Reading passage:
========

Sporks are a type of combination utensil that combine the functions of a spoon and fork. Sporks have been around for some centuries, with some utensils resembling sporks being found as far back as 1894. The word "spork" was first referenced in the Century Dictionary in 1909, calling it a portmanteau of spoon and fork. It was described as a long, slender spoon that possesses fork-like tines. The spork is easily one of the most identifiable and popularly used hybrid utensil in modern times, being used in prisons, schools, restaurants, and various other institutions. According to The Washington Post, approximately 35% of American adults own a spork. The name "Spork" was first trademarked in 1970 by the Van Brode Milling Company.

========

Dataset content:
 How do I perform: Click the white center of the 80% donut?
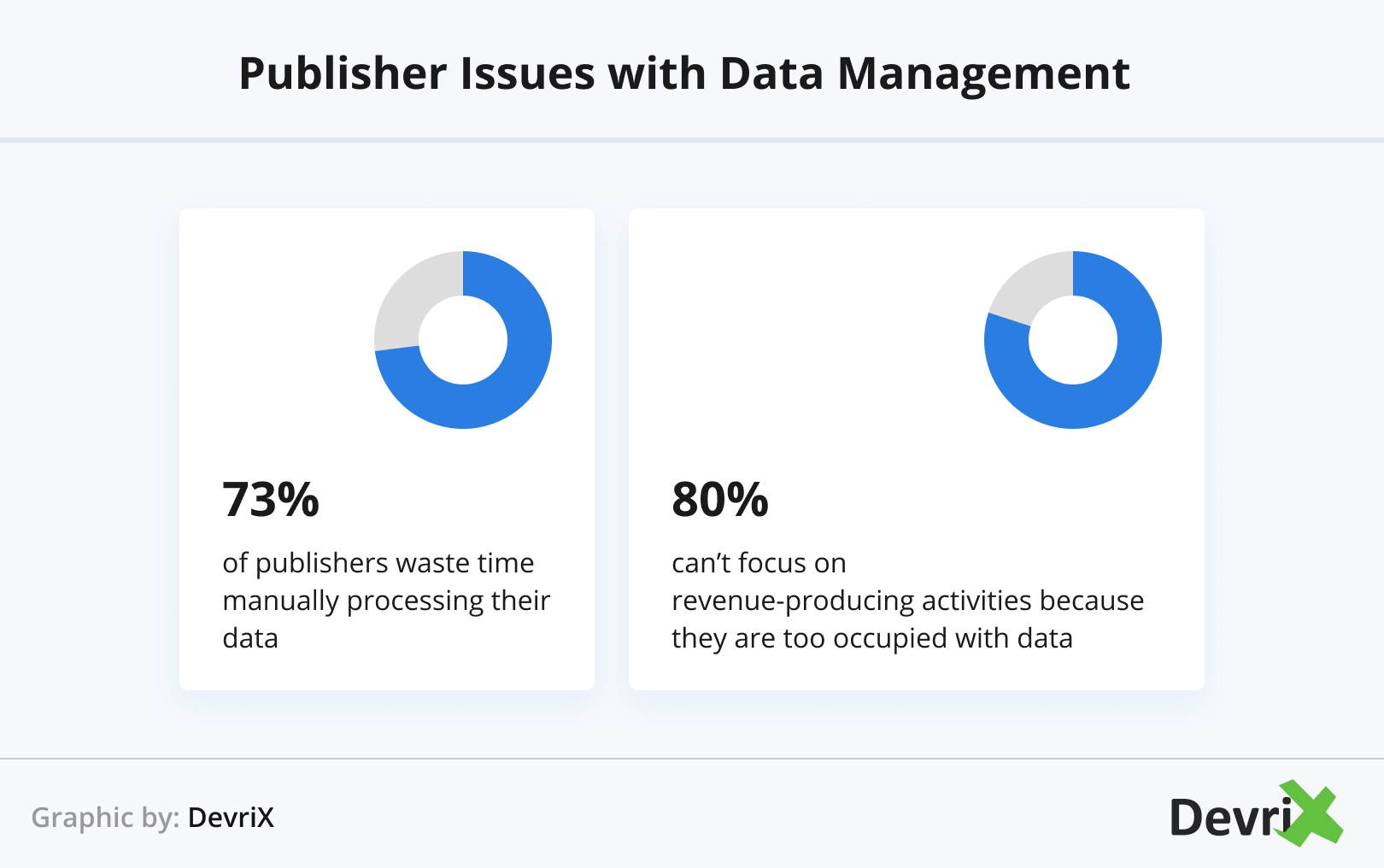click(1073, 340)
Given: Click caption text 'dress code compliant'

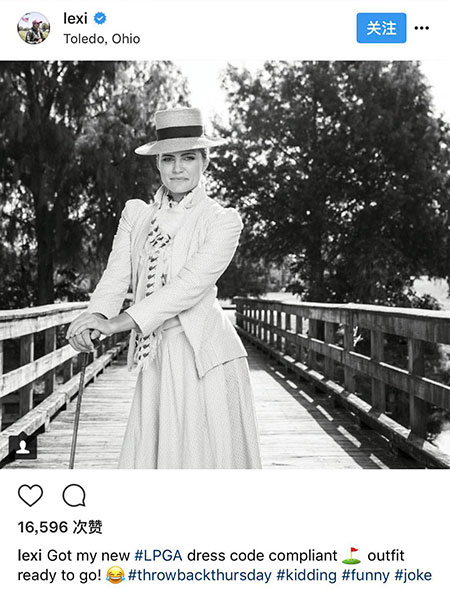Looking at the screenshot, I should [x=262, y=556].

========

Check your understanding:
• 1. Summarize the passage on sporks in exactly two sentences.
• 2. Carry on the passage on sporks from its last sentence.

Answers to the problems:
• 1. Sporks are combination utensils that serve as both spoon and fork, and the word, a portmanteau of the two, was first referenced in the Century Dictionary in 1909. The spork is widely used in prisons, schools, restaurants, and other institutions, and the name was first trademarked in 1970 by the Van Brode Milling Company.

• 2.
Other variations of the spork include the ice cream fork, which appears very similar in resemblance to the spork and was actually invented before the spork during the Victorian era. Even earlier versions and artifacts of combining a spoon and fork can be found from the Dutch, with some estimated to be from the 17th to 19th century. In Finnish, there is a word for spork, lusikkahaarukka, literally meaning spoon-fork. It performs the same job as the spork by combining the functions of a spoon and fork together. However, instead of combining them into a single-part utensil, it is composed of two parts, a spoon and a fork, linked together by a joint. It is typically used by the Finnish military.

=== Ramen spork ===
A ramen spork is a form of spork designed by Masami Takahashi to eliminate waste produced by disposable chopsticks. The design consists of a spoon with four prongs that extend directly from the front rim of the spoon, rather than a cup with incisions made to create tines as usually seen on the traditional spork design. It was originally designed for the popular Japanese ramen chain, Sugakiya, in 2007. It was made to easily eat ramen by being able to twirl the noodles with the prongs and then ladle the soup with the spoon part, as described by the Museum of Modern Art, which sells the utensil. It is also sold by the Japanese American National Museum store.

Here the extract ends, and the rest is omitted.